10) “The Big Post of Querying” by Kat Zhang on The Katacomb.. This particular post was in response to a question posed to Kat in regards to how she went about querying – which is a daunting task that I think all aspiring authors tend to get the heebe-jeebes about (I know I do). I love Kat’s honesty in her postings. It’s incredibly refreshing and it’s encouraging to hear that within two months of querying, she found herself an agent. I think I’ll be looking to follow some of the advice she gives here. I also couldn’t stop laughing at this twitter conversation she posted. Thanks, Kat…hope you survive the reenactments!
9) I’ve discovered a great writing blog: Miss Snark’s First Victim: A Blog for Aspiring Authors. This particular blog caught my eye as I was reading Kat Zhang’s post (see #10 above). The ‘Authoress’ is anonymous, but she holds monthly (except for June & December) “Secret Agent” contests (aka First Page Shooters) where aspiring authors can send in the first 250 words of their MS, and the Authoress will post 50 entries for comments from other writers and the ‘Secret Agent’. This particular blog is a 2009 winner of the Writer’s Digest 101 Best Websites for Writers, and I’m enjoying perusing through the first pages of other writers and learning from them on what works, and what doesn’t work. This is definitely one contest I may find myself entering once my current WIP is polished.
8) Susan (aka: Harry Potter for Writers) is now offering New Editorial Services! I guess I know who I’m going to seek a critique from when it comes time to start sending out queries. Believe me, I trust Susan to be completely open and honest when it comes to critiques on queries, synopsis, and first chapters. Her posts prove she’s got a knack for breaking down the writing and pointing out, not only the good sections, but the trouble sections as well. If I can make her want to read my MS with my query or synopsis, then I know I’ll get some requests from agents in the query process.

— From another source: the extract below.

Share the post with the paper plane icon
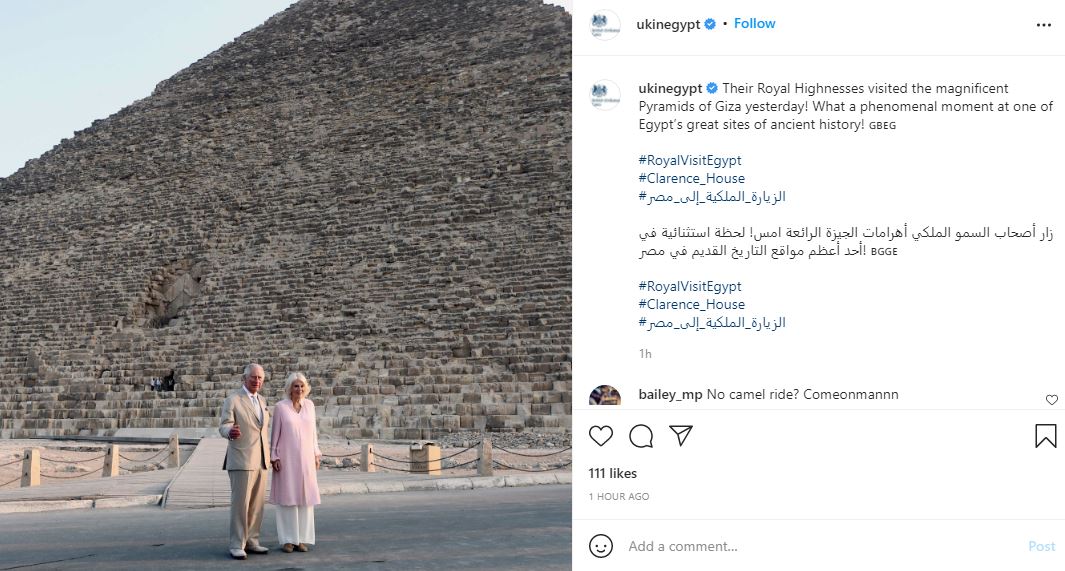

7) In conjunction with #9 in this post: “First Page Tips from the Pros” by Becca Puglisi on The Bookshelf Muse. Now, if you’re not following The Bookshelf Muse, then as a writer, you’re seriously missing out!! I literally spent about 5 hours so far this week perusing through their thesauruses again. I might as well take the time, paper and ink to just print every entry on emotions, character traits, settings and weather. Each one comes in handy during each stage of the writing process – especially editing.
6) “Conquering Writer’s Block – When the Writing Gets Tough, the Writer Gets Tougher” by Lydia Sharp on The Sharp Angle. There are no words…..literally. I just can’t come up with how this perfectly gives a behind-the-scenes look at the making of a novel.
5) Another So You Think You Can Dance goodie!!! As we get closer and closer to deciding who America’s favorite dancer is, the pieces continue to get better and better. This week, I had 4 dances that I really wanted to highlight here, but I will settle with just 2:
Jordan & Tadd: This routine, choreographed by the wonderfully talented Travis Wall – no, I don’t have a crush. He’s just THAT good! I looooved this piece. Intensely beautiful!
Melanie & Marko: These two dancers were previously highlighted for their outstanding ‘statue dance’ a few weeks ago (if you haven’t seen it yet, here’s a link to that post). These two dancers have proved time and time again that they are the ones to beat in this competition, and once again, I had goosebumps!! The song they danced to, “Skin and Bones” by David J. Roch? Wow! That one has now been added to my writing playlist, and I have the perfect scene to run it on a loop to while editing!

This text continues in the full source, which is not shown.